第2177日目 〈コリントの信徒への手紙・二第12章:〈主から示された事〉&〈コリントの教会に対するパウロの心遣い〉with「幸いにしてわたくしは……」〉 [コリントの信徒への手紙・二]

 コリントの信徒への手紙・二第12章です。

 二コリ12:1-10〈主から示された事〉
 主がわたしに見せてくれたこと、主がわたしに啓示したこと。それを誇らずにはいられません。これからその件についてお話しします。
 わたしが知る、キリストに結ばれた人がいます。この人は14年前、──体のままか、体を離れてかわかりませんが──第三の天にまで引き上げられました。「彼は楽園にまで引き上げられ、人が口にするのを許されない、言い表しえない言葉を耳にしたのです。このような人のことをわたしは誇りましょう。
 しかし、自分自身については、弱さ以外に誇るつもりはありません。」(二コリ12:4-5)
 真実を語るのだから誇ってよかろうとは思いますが、敢えてそれは行いません。それを耳にした人がわたしを過大評価しても困りますし、なによりも主の啓示があまりにすばらしかったから、却って誇ることは控えようと思うのです。
 このことを誇っても構いませんが、誇りません。為にわたしには1つの棘が与えられました。わたしを痛めつける目的でサタンから送られた棘です。わたしは日に3度、この棘を取り除いてほしい、サタンの使いから離してほしい、と主に祈りました。それについて主の答えて曰く、わたしの恵みはあなたにじゅうぶんである、力は弱さのなかでこそその強さを発揮するのだ、と。
 「だから、キリストの力がわたしの内に宿るように、むしろ大いに喜んで自分の弱さを誇りましょう。(中略)なぜなら、わたしは弱いときにこそ強いからです。」(二コリ12:9-10)

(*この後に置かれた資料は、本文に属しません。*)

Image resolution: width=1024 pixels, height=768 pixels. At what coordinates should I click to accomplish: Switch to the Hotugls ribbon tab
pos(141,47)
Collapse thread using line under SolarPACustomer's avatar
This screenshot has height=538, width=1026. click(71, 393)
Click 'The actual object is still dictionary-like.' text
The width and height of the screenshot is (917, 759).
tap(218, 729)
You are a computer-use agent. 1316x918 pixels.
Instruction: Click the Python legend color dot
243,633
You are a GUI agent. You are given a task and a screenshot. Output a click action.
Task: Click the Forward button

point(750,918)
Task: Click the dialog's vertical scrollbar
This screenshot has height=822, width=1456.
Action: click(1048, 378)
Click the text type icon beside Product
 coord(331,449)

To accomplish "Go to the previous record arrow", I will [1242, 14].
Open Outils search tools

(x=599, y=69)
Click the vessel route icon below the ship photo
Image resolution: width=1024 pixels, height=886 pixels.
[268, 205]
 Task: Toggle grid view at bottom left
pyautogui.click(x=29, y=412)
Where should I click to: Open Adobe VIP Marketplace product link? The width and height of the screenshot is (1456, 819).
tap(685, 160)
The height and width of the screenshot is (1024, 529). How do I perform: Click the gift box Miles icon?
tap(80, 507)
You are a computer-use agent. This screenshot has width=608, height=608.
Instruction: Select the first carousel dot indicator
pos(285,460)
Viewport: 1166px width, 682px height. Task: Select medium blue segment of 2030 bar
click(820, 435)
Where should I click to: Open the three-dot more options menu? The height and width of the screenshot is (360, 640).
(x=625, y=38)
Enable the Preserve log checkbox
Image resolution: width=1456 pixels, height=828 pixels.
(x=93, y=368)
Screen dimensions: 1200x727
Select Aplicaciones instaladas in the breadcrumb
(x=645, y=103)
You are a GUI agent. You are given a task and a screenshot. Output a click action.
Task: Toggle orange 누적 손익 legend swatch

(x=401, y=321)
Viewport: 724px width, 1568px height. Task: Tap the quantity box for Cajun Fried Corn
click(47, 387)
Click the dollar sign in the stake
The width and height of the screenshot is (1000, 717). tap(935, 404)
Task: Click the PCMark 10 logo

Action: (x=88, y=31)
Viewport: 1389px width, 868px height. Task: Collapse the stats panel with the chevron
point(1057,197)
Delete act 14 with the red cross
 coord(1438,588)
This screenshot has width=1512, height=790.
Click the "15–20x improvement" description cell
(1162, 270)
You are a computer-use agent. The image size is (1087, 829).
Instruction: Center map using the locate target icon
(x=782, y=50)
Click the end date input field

 二コリ12:11-21〈コリントの教会に対するパウロの心遣い〉
 わたしは愚か者になりました。あなた方が無理にそうさせたのです。わたしがあなた方に推薦されるべきだったのだ。たといわたしが取るに足りない者であったとしても、あの大使徒たちには少しも引けを取らなかったはずです。自分が使徒であることを、徴や不思議な業を行うことで、あなた方へ示しました。あなた方が他の諸教会に劣るところがあるとすれば、わたしがそちらに負担をかけなかった点ぐらいですよ。その節は失礼しました。その不当を許してください。
 わたしはコリントへの3度目の訪問を計画しており、いま準備中です。勿論あなた方に負担は掛けません。わたしが求めているのはあなた方自身なのです。あなた方の魂のためにわたしは喜んで自分自身を使い果たしましょう。
 「わたしたちは神の御前で、キリストに結ばれて語っています。愛する人たち、すべてはあなた方を造り上げるためなのです。」(二コリ12:19)
 ──あなた方を愛すれば愛するだけ、あなた方はわたしを愛さなくなるのだろうか。
 実はあなた方がわたしの期待した程ではなく、わたしもあなた方の期待通りの者でなかった、ということがあるだろうか。
 わたしの神があなた方の前でわたしに面目を失わせたり、恥をかかせるようなことはないであろうか。
 わたしがそちらへ行ったとき、かつて罪を犯した多くの者がむかしの過ちを悔いることなく、反省していない様をわたしは見ることになるのだろうか。──

 本章冒頭にて、主が見せたこと、啓示されたことを自分は誇らずにはいられない、と、まるでレイ・ブラッドベリの短編のタイトルを思わせるような興奮でパウロは告白します。これはそのまま次の節につながり、14年前キリストに結ばれていた人が第三の天にまで引き上げられて云々という報告に至ります。パウロはその人を知っている、という。それもそのはずで、実はその人物はパウロ自身なのであります。三人称に仮託してかれは自分の経験を書いているのでありました。
 正直なところ、わたくしにはこの文言のなかに、幾つかの不案内な箇所を持ちます。パウロが引き上げられた、という「第三の天」とはなんなのか。註釈書や研究書などを開いてもよくわかりません。ただ、天国(パラダイス)と同定するのは困難な様子。また、「14年前」とは正確にいつ(何年)なのか、舞台はどこで、どのような経緯で斯様な経験がされるに至ったのか、知りたいことは幾つもあります。これらについてはもう少し調べて、後日補記、乃至は本日の修正など、なんらかの形でご報告できるようにしたいと思います。
 サタンから送られた使いとして、1つの棘が与えられた。この棘はパウロの心に与えられた「弱さ」であります。パウロは、弱さは宣教活動の足枷になると考えていたのでしょう、その弱さを自分から取り除いてほしい、と(1日に3度も!)主に祈った。それはとても真摯で、強さこそ行く先々で迫害に遭う自分に必要なものである、と思うて疑わなかったことでありましょう。が、主から与えられた回答は、かれにとって意外なものでした──美辞麗句に彩られた明確な「否」だったわけですから。でも、パウロは主の真意に気附いて胸に留め、宣教活動に腐心します。なんとなれば、<弱さこそ力であり、強さ>なのだから。これに大いに力と慰めを得てパウロは本章を書き、また、より一層の伝道に励んだのでありました。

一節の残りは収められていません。